Primera lectura: Jue 9,6-15

Todos los nobles de Siquén y los de Bet Miló se reunieron y proclamaron rey a Abimélec junto al terebinto y a la piedra conmemorativa que hay en Siquén.
Informado de esto, Yotán subió a la cumbre del Garizín, y desde allí gritó:
¡Escúchenme, nobles de Siquén, y que Dios los escuche! Una vez los árboles quisieron elegirse un rey.
Dijeron al olivo:
«Reina sobre nosotros».
Pero el olivo les respondió:
«¿Voy a renunciar yo al aceite con el cual se honra a Dios y a los hombres para ir a mecerme sobre los árboles?»
Entonces dijeron a la higuera:
«Ven tú y reina sobre nosotros».
Pero la higuera respondió:
«¿Voy a renunciar yo a la dulzura de mi fruto para ir a mecerme sobre los árboles?»
Entonces dijeron a la parra:
«Ven tú y reina sobre nosotros».
Pero la parra respondió:
«¿Voy yo a renunciar a mi vino, alegría de Dios y de los hombres, para ir a mecerme sobre los árboles?»
Entonces dijeron a la zarza:
«Ven tú y reina sobre nosotros».
Y la zarza les respondió:
«Si de verdad quieren que sea su rey, vengan y refúgiense bajo mi sombra; y, si no, que salga fuego de la zarza y consuma a los cedros del Líbano».

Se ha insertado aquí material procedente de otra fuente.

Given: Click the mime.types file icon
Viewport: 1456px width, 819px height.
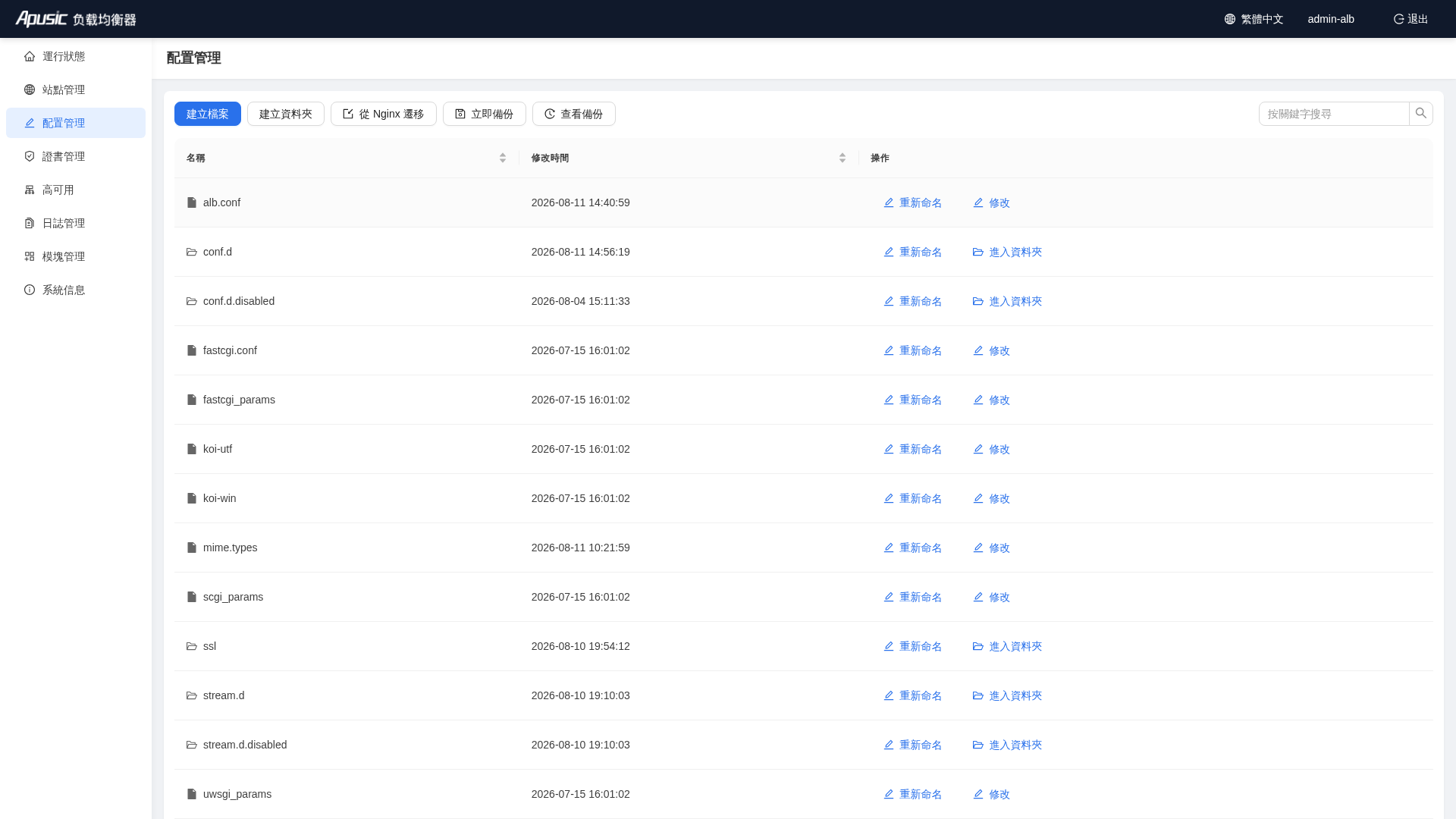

Salmo responsorial: Sal 20,2-7

Señor, el rey se alegra por tu fuerza,
¡cuánto goza por tu victoria!
Tú le concedes lo que desea su corazón,
no rechazas la oración de sus labios.
Te apuras a bendecirlo con el éxito,
pones en su cabeza una corona de oro puro.
Te pidió vida y se la concedes;
prolongas sus días para siempre.
Gran fama le trajo tu victoria,
lo rodeas de honor y majestad;
le concedes bendiciones abundantes,
lo colmas de felicidad en tu presencia.

Evangelio: Mt 20,1-16

Por eso, con el reino de los cielos sucede lo mismo que con el dueño de una hacienda que salió muy de mañana a contratar trabajadores para su viña. Después de contratar a los trabajadores por un denario al día, los envió a su viña. Salió a media mañana, vio a otros que estaban en la plaza sin trabajo, y les dijo: «Vayan también ustedes a la viña, y les daré lo que sea justo». Ellos fueron. Salió de nuevo a mediodía y a primera hora de la tarde e hizo lo mismo. Salió por fin a media tarde, encontró a otros que estaban sin trabajo y les dijo: «¿Por qué están aquí todo el día sin hacer nada?». Le contestaron: «Porque nadie nos ha contratado». El les dijo: «Vayan también ustedes a la viña». Al atardecer, el dueño de la viña dijo a su administrador:
«Llama a los trabajadores y págales el jornal, empezando por los últimos hasta los primeros». Vinieron los de media tarde y recibieron un denario cada uno. Cuando llegaron los primeros, pensaban que recibirían más; pero también ellos recibieron un denario cada uno. Al recibirlo, se quejaban contra el dueño, diciendo: «Estos últimos han trabajado sólo un rato y les has pagado igual que a nosotros, que hemos soportado el peso del día y del calor». Pero él respondió a uno de ellos: «Amigo, no te hago ninguna injusticia. ¿No quedamos en un denario? Toma lo tuyo y vete. Si yo quiero dar a este último lo mismo que a ti, ¿no puedo hacer lo que quiera con lo mío? ¿O es que tienes envidia porque yo soy bueno?». Así los últimos serán primeros, y los primeros serán últimos.